Add annotations that match both the article topic and the mapped location
For single-result annotated news maps, use topic- and location-matched text annotations on mapped locations to maximize contextual explanation and address irrelevant annotation content for readers interpreting the map with the article.
- purpose:refine
- basis:empirical
- scope:single-result
- chart:map
- quality:insight
- lever:text-annotation
- component:annotation:use
- communication:context
advice
Matched text annotations
Attach annotation text only when it matches both the article topic and the specific mapped location. For example, find candidate articles about the same location and variable, rank them by similarity to the source article, and extract a sentence that mentions the location instead of attaching a random article sentence.
reason
Why matched annotations help
Annotations work as context only when readers can connect them to both the marked place and the story they are reading. Topic- and location-matched annotation text makes the callout feel explanatory instead of decorative or distracting.
Mechanism: Matching annotation content to the article and the annotated place adds relevant context that is not already in the map or the source article, helping readers understand why a location matters.
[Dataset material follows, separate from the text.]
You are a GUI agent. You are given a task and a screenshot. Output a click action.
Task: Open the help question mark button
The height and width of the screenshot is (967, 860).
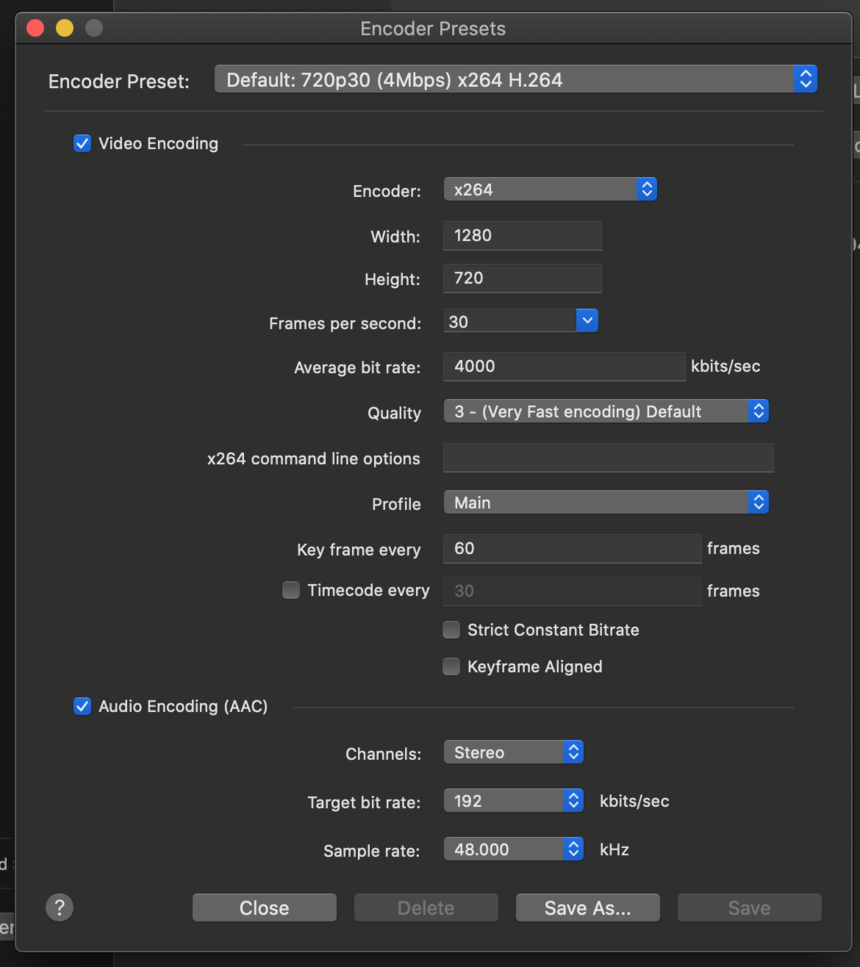[x=59, y=907]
Evidence: Maps with article-similarity-based annotation content were rated much more relevant than versions that used random annotation articles, and the matched-annotation maps also received higher overall ratings (Gao et al., 2014).
context
Use when the map needs explanatory context
- User Goal: Understand why specific locations matter or differ.
- Data: A mapped location set is available, plus a text corpus that can supply context sentences.
- Chart Setting: A thematic map uses callouts or labels attached to locations.
- Audience: Readers may have little prior knowledge of the topic or the places shown.
- Success Criterion: Readers judge the annotations as relevant to both the article and the mapped details.
exceptions
Do not use topical callouts on location-only reference maps
Break it when: The display is only a reference map of mentioned places without a matched thematic measure. Why: The system uses simple place markers for that case rather than additive topic annotations.
costs
Costs of richer callouts
Sacrifice: Annotation boxes consume scarce screen space. Risk: Callouts can overlap the map or each other. Mitigation: Limit annotations to the most relevant locations and place them with available screen space in mind.
mistakes
Common annotation failure
Mistake: Pulling annotation text from unrelated articles or from sentences that do not mention the mapped location. Why it fails: The annotation stops feeling connected to the map and lowers perceived relevance.
check
Check annotation relevance before publishing
Failure Sign: An annotation mentions neither the mapped location nor the mapped measure clearly. Quick Check: Verify that each annotation sentence explicitly mentions the target location and comes from a candidate article about the same variable. Stronger Test: Compare the current annotations with a random-article annotation variant and ask reviewers which version feels more relevant.
fix
Fix weak annotation content
- Filter candidate context articles to those that mention both the target location and the mapped variable.
- Rerank those articles by similarity to the source article before selecting annotation content.
- Choose a sentence that mentions the location and has the strongest topical match.
- Remove or replace any annotation that cannot satisfy both the topic and location match.